Um museu itinerante que representa um concelho

O dirigente queixa-se da “desvalorização” do setor pela tutela. “Fala-se muito das consequências na Cultura”, mas não no folclore,
argumenta. “O movimento folclórico nacional envolve milhares de pessoas, muitos apaixonados. É um trabalho de preservação, representação das próprias raízes, a identidade é muito importante e acaba por não ser valorizado”. Os apoios vão chegando sob a forma de subsídios atribuídos pelo município. Mas acaba por ser pouco para quem “representa um concelho por esse país fora”, reitera Vítor Macedo, presidente da Assembleia-Geral do Grupo Folclórico de Souto.

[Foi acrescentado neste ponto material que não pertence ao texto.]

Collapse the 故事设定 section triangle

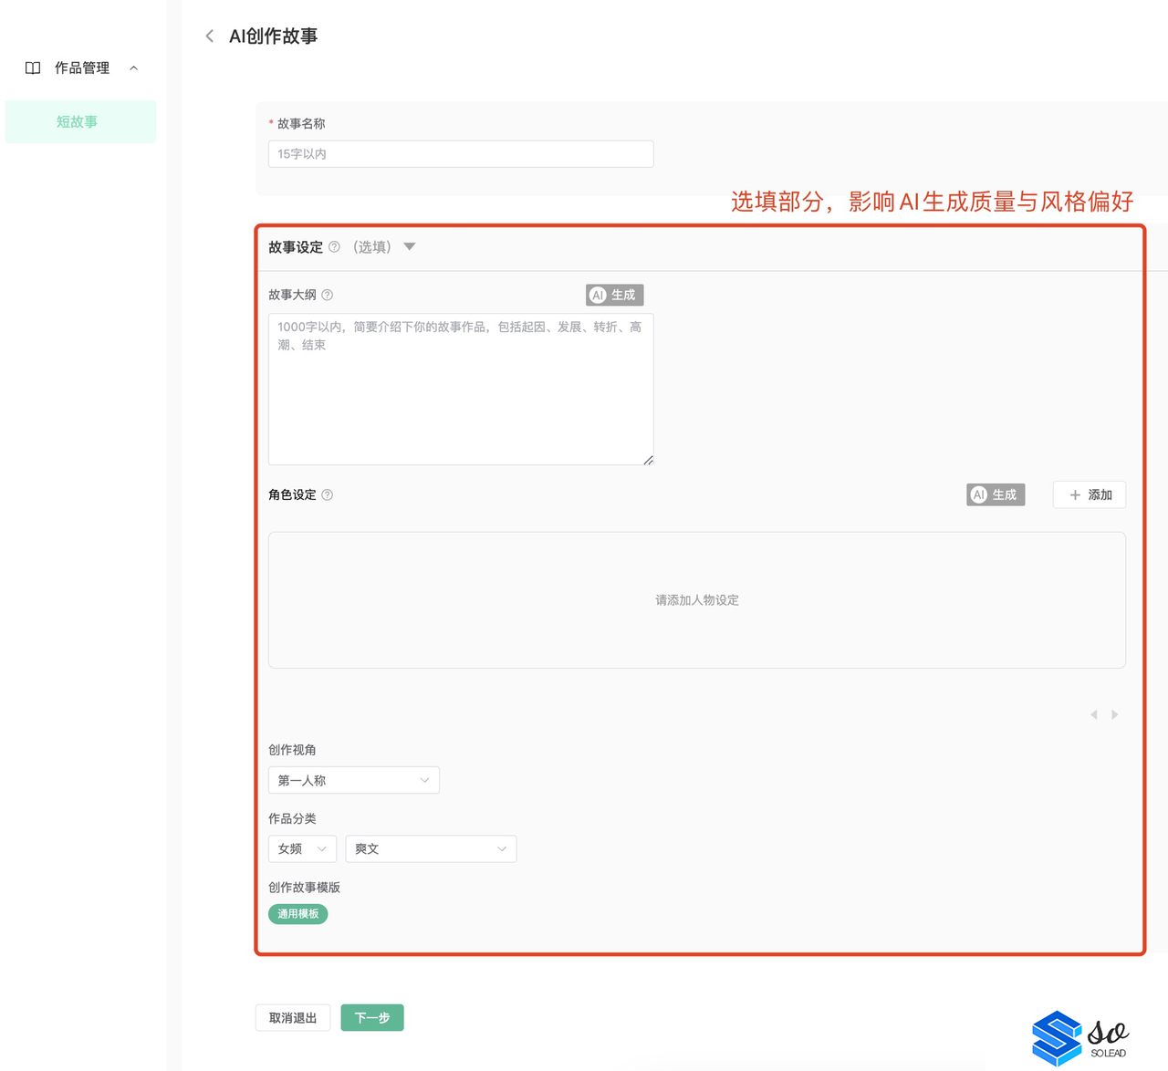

“A parte mais interessante que Guimarães tem é o folclore”, continua. “Divulgamos este concelho mais do que ninguém e toda a gente gosta de nos ver e ouvir. Levamos o nome do concelho a todo o lado. Divulgamos a cultura dos nossos antepassados, a maneira como as pessoas viviam e se divertiam. O folclore representa a vivência de um conjunto de pessoas, de uma geração, que perdura através do folclore. É um museu vivo, que se mexe, itinerante”, explica.

Uma das hipóteses sugeridas no seguimento de várias reuniões entre organismos e grupos passava por se fazerem fusões para aplacar
o impacto que a paragem pode infligir a alguns grupos. Ideia que não colhe em Souto. "Apaixonado por folclore", Vítor reitera que ele "não é todo igual". "Em cada grupo há muita identificação à terra, ao local. Quem faz recolhas de material, sabe que há uma disparidade enorme entre grupos de freguesias vizinhas", assinala. Há "bairrismo", sustenta, e matizes na forma de vestir, "até de cultivar".

Guarda-se com saudade os tempos em que, num autocarro, se saía de Souto rumo a outras paragens com o banquete para o triplo dos 50 elementos. Também aí se via, achega José Martins, presidente da coletividade, o espírito de partilha embebido no grupo. Resta sabe quando é que o museu reabre e pode voltar a calcorrear o país de norte a sul. Fazem falta novos galhardetes ao escritório e sapatos a bater nos estrados de madeira que serviam de palanque a noites e noites de ensaios.